- Developer: InterSystems
- Stable release: 2021.1 / March 2021
- Operating system: multiple
- Type: Strategic Healthcare Informatics Platform
- Website: www.InterSystems.com/HealthShare/

= HealthShare =

Healthcare information platform

InterSystems HealthShare is a comprehensive healthcare informatics platform designed to serve hospitals, Integrated Delivery Networks (IDNs), and regional and national Health Information Exchanges (HIEs).

== About ==
HealthShare includes health information exchange, data aggregation, work flow, text analysis, and analytics technology. It connects to internal and external systems for HIE, and offers an integrated, universal view of all the data. The software also offers a real-time analytics component, called Active Analytics, that continuously collects, aggregates, normalizes, and presents data from across and beyond the organization. Because it is designed as a series of components that work securely together, HealthShare can be configured in a variety of ways, from clinical document sharing, to fully integrated private or public health information exchange.

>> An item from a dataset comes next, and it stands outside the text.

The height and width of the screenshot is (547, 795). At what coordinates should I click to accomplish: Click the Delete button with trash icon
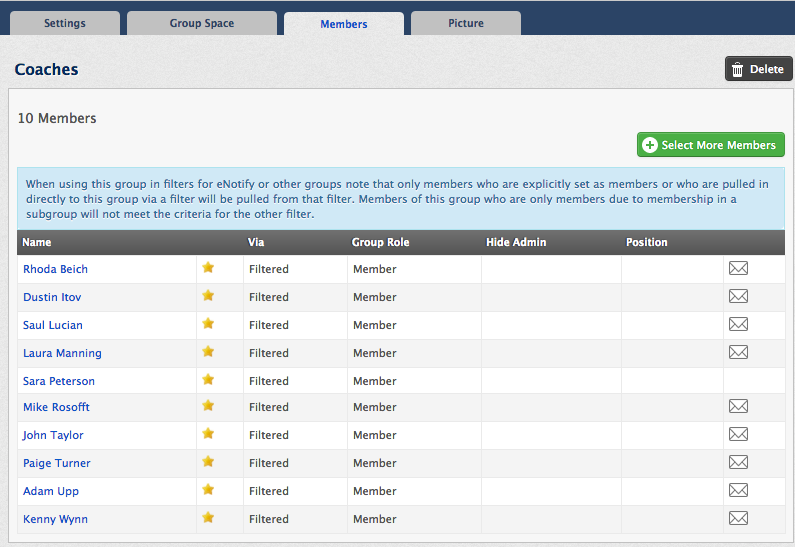point(758,69)
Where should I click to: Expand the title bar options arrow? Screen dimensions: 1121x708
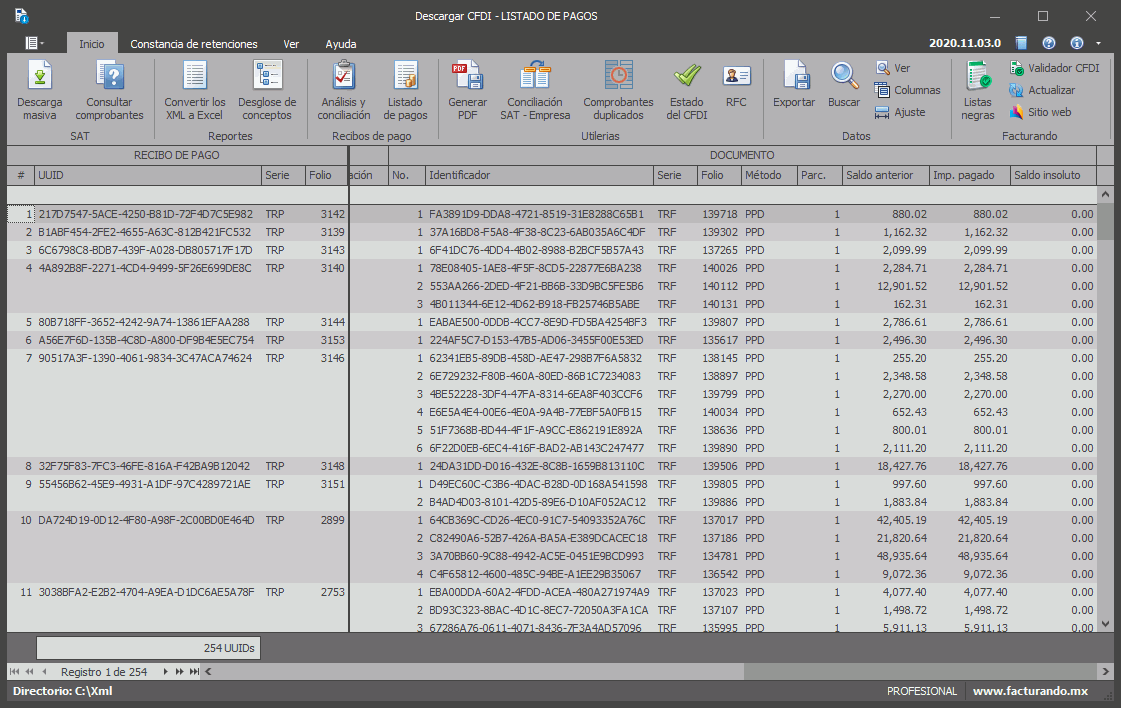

HealthShare components include:

- Foundation
- Composite Health Record
- Clinician Viewer
- Patient Index
- Provider Directory
- Terminology Engine
- Consent Management
- Clinical Message Delivery
- Active Analytics

InterSystems HealthShare has been implemented in the state of Missouri, state of Illinois, state of Rhode Island, New York eHealth Collaborative, Brooklyn Health Information Exchange (BHIX) HealthIX, Health Information Xchange of New York (Hixny), and Beaumont Health System.

==Architecture==
The HealthShare standards-based interoperability framework provides a scalable foundation for health information exchange. It connects data, applications, processes, and users internally and externally of an organization.

Supported standards include:
- HL7
- FHIR
- IHE
- CDA
- CCD
- DICOM
- X12
- NwHIN Direct
- ITK (United Kingdom)
- NEHTA (Australia)
- DMP (France)

==Competitors==
The main competitors are vendors of other integration engines for healthcare such as Optum, eClinical Works, dbMotion, and MEDecision.